For specific high-deposit-risk items (the oven, the carpets, the bathroom limescale), specialist services exist. Oven-cleaning services (£50–£100) handle the worst-case oven faster than DIY. Carpet-cleaning services (£30–£60 per carpet) deliver visibly-better results than DIY shampooing.

For coordinating with the move day itself, schedule the cleaning service for the afternoon after the lorry leaves. By 5pm the property is empty; the cleaning team starts at 5:30pm and finishes by 9pm. Keys go back to the agent the following morning with a clean property and the cleaning receipt. The how-to-prepare guide covers the wider scheduling.

How to book your Cleaning Checklist for Moving Out with us

Booking your move with us is a five-step process. One: enquire via the online quote form or call our office on 01323 848 008. We’ll arrange a survey within a few working days. Two: the survey itself, usually in-home and lasting 30–90 minutes depending on the move complexity. The surveyor walks the property, photographs access points, counts cartons by size, and discusses any specialist requirements.

Three: the written quote, emailed within 48 hours of the survey. Itemised by line so you see what every cost line covers. Four: deposit and date confirmation. Typically 20–25% deposit on confirmation, fully protected under the British Association of Removers’ Advance Payment Guarantee. Five: the move itself. Uniformed crew, our own lorry, no agency labour, blankets washed between jobs.

For pre-move questions, our office is reachable Monday to Friday 8am to 5:30pm and Saturday 9am to 1pm. We’d rather have the customer conversation early than late — a small clarification three weeks before move day saves a meaningful misunderstanding on the day itself. For the wider company history and our forty-year track record across Sussex, the about-us page covers the background.

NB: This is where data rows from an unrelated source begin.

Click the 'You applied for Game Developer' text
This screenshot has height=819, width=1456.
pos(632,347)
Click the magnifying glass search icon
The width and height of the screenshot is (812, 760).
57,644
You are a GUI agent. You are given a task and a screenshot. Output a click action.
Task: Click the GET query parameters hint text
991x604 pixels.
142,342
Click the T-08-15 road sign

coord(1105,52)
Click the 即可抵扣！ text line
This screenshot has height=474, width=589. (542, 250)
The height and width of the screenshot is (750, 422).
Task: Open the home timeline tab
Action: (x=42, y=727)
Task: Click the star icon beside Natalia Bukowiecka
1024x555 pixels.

For your specific move, we look forward to the conversation. Whichever category falls under (a routine local move, a complex international relocation, a specialist antique or office job), the principles are consistent: in-home survey, written itemised quote, deposit-protected booking, crew you can rely on, calm move day, post-move follow-up. That’s the standard we aim for on every job.

Frequently asked about Cleaning Checklist for Moving Out

How clean does an end-of-tenancy property need to be?

Professional-clean standard for full deposit return. Anything less means a partial deduction. £100–£200 for a professional cleaner is almost always worth it against a deposit at risk of £500–£2,000.

What's the order of cleaning priority?

Kitchen first (highest deposit-deduction risk), bathrooms second, bedrooms third, living rooms fourth, then hidden categories (loft, garage, outdoor spaces).

Should I clean before or after move day?

After is operationally cleaner (empty house). Hiring a professional cleaner the day after move day is usually the right answer for end-of-tenancy returns.

Do I need to clean carpets professionally?

For carpeted homes in tenancy, yes — usually £30–£60 per carpet. The deposit return inspection notes it. For owner-moves, vacuum thoroughly and that's enough.

What about the oven?

Single biggest variable. Neglected ovens need 60–90 minutes of deep cleaning; regularly-cleaned ones take 15. Specialist oven-cleaning services run £50–£100 if you'd rather outsource the worst-case oven.